3. Results and discussion
3.1. LAI changes in global drylands
Our results show that global drylands cover ∼40% of the global land area, and the extent is similar to the findings of Feng and Fu (2013), Burrell et al (2020), and Berg and McColl (2021). It was reported that global drylands have expanded towards the north of the 60° N parallel and cover ∼45% of the Earth's terrestrial area (Huang et al 2015, Prăvălie 2016). Due to the uncertainty of the GLDAS2.1 data, this characteristic is not captured by our method.

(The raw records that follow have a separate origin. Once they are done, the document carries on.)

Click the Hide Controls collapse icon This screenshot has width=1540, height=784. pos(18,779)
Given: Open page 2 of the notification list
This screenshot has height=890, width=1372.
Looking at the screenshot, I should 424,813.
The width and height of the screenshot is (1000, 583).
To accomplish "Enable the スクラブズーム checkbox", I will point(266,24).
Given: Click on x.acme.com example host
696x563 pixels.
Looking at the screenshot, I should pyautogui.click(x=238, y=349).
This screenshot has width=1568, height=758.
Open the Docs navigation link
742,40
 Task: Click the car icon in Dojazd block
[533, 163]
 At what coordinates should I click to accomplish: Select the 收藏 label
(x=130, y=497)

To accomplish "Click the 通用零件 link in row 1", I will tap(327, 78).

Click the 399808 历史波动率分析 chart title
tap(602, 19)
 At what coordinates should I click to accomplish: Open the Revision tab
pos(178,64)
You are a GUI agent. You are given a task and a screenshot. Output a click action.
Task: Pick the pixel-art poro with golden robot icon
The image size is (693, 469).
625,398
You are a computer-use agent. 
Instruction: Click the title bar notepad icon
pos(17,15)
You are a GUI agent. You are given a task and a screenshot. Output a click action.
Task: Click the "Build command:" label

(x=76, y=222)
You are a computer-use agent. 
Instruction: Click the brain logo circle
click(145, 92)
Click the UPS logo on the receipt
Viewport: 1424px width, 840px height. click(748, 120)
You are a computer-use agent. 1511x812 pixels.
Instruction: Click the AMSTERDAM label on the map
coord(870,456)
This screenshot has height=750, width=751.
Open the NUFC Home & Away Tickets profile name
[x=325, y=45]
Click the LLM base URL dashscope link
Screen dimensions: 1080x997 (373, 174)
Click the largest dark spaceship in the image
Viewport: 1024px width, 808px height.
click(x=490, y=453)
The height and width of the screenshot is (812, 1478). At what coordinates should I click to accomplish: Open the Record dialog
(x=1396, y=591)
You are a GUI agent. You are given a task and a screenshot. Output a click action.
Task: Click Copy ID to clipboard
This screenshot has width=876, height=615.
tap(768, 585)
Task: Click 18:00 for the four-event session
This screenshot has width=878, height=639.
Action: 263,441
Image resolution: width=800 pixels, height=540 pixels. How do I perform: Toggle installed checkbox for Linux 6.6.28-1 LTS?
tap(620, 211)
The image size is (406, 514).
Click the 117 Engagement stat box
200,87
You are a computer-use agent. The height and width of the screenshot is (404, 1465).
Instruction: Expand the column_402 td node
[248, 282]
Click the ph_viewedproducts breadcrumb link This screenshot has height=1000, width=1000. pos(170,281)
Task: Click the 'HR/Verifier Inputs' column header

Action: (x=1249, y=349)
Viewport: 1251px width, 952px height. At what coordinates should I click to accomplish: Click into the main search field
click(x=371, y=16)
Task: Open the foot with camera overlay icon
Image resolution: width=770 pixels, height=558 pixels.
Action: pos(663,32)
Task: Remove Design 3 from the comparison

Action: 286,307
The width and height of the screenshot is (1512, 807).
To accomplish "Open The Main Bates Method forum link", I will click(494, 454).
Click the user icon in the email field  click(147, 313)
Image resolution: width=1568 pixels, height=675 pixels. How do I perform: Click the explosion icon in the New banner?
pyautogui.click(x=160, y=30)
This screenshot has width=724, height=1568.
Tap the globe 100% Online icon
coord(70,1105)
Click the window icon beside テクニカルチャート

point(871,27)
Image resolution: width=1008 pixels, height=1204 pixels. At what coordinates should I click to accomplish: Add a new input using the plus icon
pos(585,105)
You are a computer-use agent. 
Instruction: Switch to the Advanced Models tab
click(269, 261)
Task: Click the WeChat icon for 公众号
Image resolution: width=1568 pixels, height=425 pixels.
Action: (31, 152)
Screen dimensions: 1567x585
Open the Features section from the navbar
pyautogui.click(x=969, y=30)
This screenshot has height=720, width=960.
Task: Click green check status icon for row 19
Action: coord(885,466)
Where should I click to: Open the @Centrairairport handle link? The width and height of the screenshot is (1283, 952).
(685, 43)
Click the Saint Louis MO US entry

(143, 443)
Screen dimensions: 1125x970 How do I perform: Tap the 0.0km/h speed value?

The LAI linear trends derived from the average of the three satellite LAI data sets show positive values ('greening') over a large portion of the drylands (71.72%) during the period of 2000–2019 (figure 2(a)). Globally, 29.47% of the drylands show a significant greening trend (p <0.05) including the southwestern North America, southern South America, Sahel, Middle East, southern and eastern Central Asia, South Asia, Tibet Plateau, Mongolia, and Northern China. The satellite-based LAI shows a significant decreasing trend (p < 0.05) over only 2.94% of the drylands. About 67.59% of the drylands have no significant (p <0.05) change from 2000 to 2019. It is worth noting that the satellite-based LAI shows a decreasing trend ('browning') spreading over the eastern South America, southern Africa, northwestern Central Asia and northwestern Australia; though the trend is not significant at 95%.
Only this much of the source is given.